Quando nel 1428 Averardo dei Medici conquista la rocca di Castiglione, nelle cronache della spedizione viene annotata la presa del castello di Gamberaldi, si parla del castello di Gattara ma non si trova mai nessun riferimento al castello di Benclaro, sicuramente a quella data Benclaro non aveva più nessun valore strategico.

In un rapporto del 1509 si legge: “ Si vedono hoggi in piedi la Torre vecchia e la Rocca nuova di Brassichella, alcuni pezzi di muraglia di Rontana ….Gattara, S. Cassiano, Marradi, Castiglione… . Sono ruinati e spersi a fatto li castelli della Pergola, di Baccagnano…… di Monte Romano, di Donegaglia, di Benclaro ….”(11) .



Questi fatti danno credibilità agli storici che così raccontano la fine della fortezza di Benclaro:

anno 1321 …” la figlia di lui Francesca, che con Francesco Orsini suo marito abitava nel castello di Benclaro o di Santo Adriano dentro la valle di Amone, mal ricordevole dei comandamenti del suo gran genitore aveva negato di pagare le mille lire..’’(12) ai Faentini i quali per ritorsione presero e demolirono per sempre la rocca di Benclaro.
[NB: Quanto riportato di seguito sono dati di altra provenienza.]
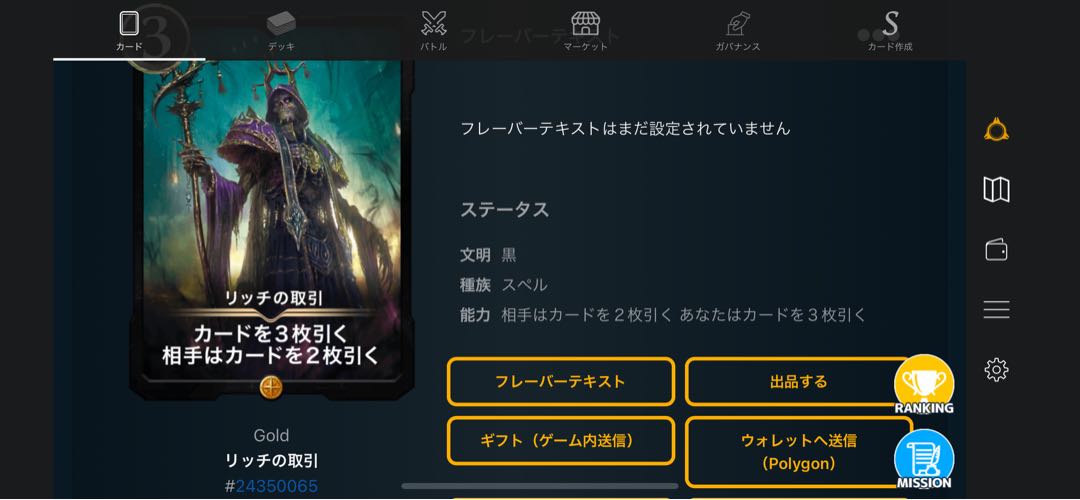Viewport: 1080px width, 500px height.
Task: Open the MISSION scroll button
Action: point(924,459)
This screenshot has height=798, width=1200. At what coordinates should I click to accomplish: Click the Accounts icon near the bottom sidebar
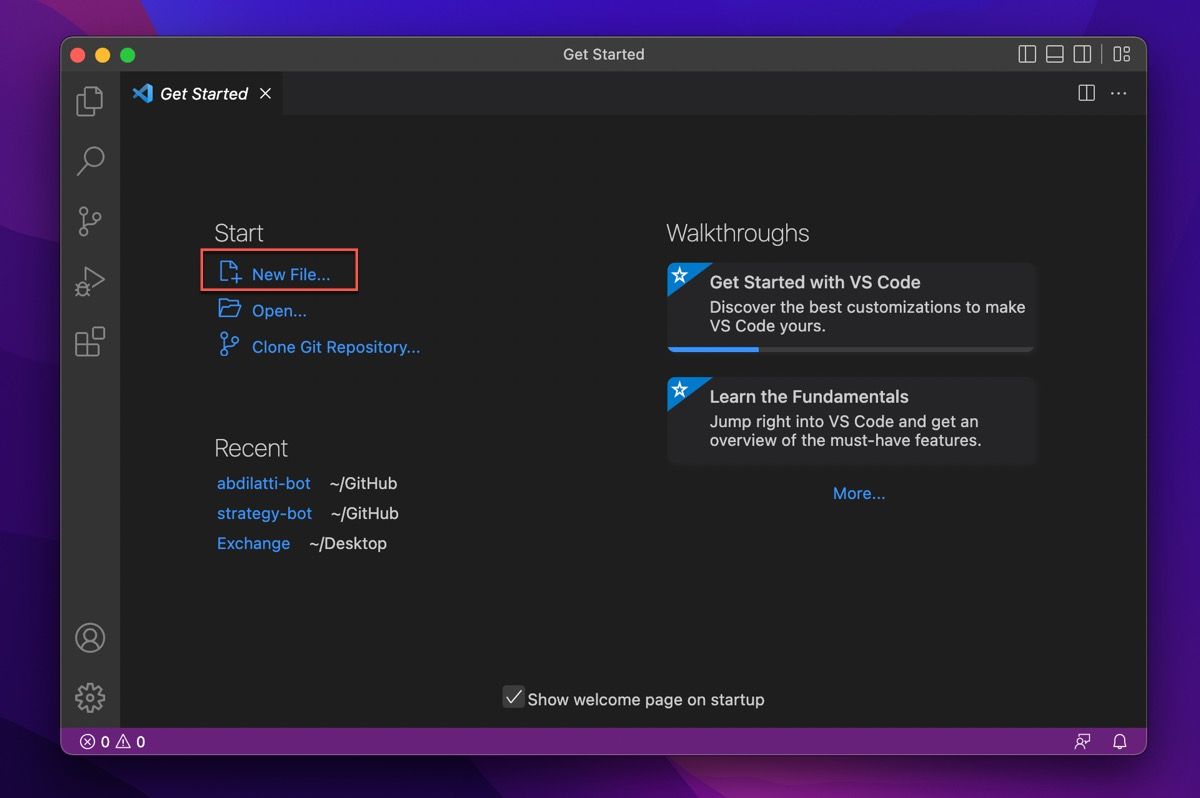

I resti ritrovati sul posto sembrano testimoniare che la rocca fu rasa al suolo a seguito di una conclusione violenta dell’assedio. E’ probabile che le cose siano andate proprio così.
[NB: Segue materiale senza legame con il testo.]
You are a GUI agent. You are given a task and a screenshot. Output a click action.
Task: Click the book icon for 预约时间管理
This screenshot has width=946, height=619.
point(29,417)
Oggi le pietre dell’antica fortezza vivono ancora, un poco più a valle, nelle mura di in una vecchia colonica, di nome Montebello, che fu costruita con i resti dell’antico castello dei Pagani.

Bibliografia

*Dante Alighieri - Divina Commedia – inferno - canto XXVII.
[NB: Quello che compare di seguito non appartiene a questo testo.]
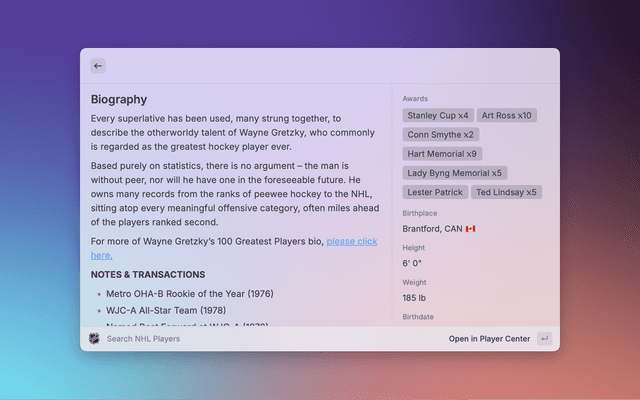Open in Player Center

point(489,339)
1) Istituto Nazionale di Geofisica e Geologia- terremoti storici.   2) Fantuzzi M. – Monumenti Ravennati – vol. III – pag. 343. 3) Regia Deputazione di Storia Patria per le Provincie di Romagna – vol. IV – Bologna 1922.  4) I Pagani – Libro d’Oro della Nobiltà Mediterranea.  5) Tonduzzi G.C. – Historie di Faenza pag. 271.   6) Il Castellone – La Storia - Fulvia Rivola.   7) Metelli A. – Storia di Brisighella e della Valle di Amone - vol I - pag 141.   8) Cfr. n. 3 – Il Testamento di Maghinardo Pagani da Susinana.   9) Cfr. n. 1.   10) Cfr. n. 2.   11) Calegari A. – Cronaca di Brisighella e Val d’Amone – pag. 39.   12) Cfr. 7 vol I - pag. 217.

1 commento:

  1. Le 1000 lire di cui si parla nel testamento di Maghinardo dovevano essere pagate agli eredi di Alberto Collina, signore di Castrum Collinae e che il Pagani si era annesso come tutte le altre signorie fino all'imolese alla fine del XIII secolo. Uno di questi eredi era Guiduccio di Albertaccio (dalla) Collina, membro del Consiglio degli Anziani e che era già stato temporaneamente scomunicato assieme agli altri dall'Arcivescovo di Ravenna per essersi impossessati del castello di Oriolo. E' probabile che proprio lui abbia condotto i faentini alla distruzione di Benclaro.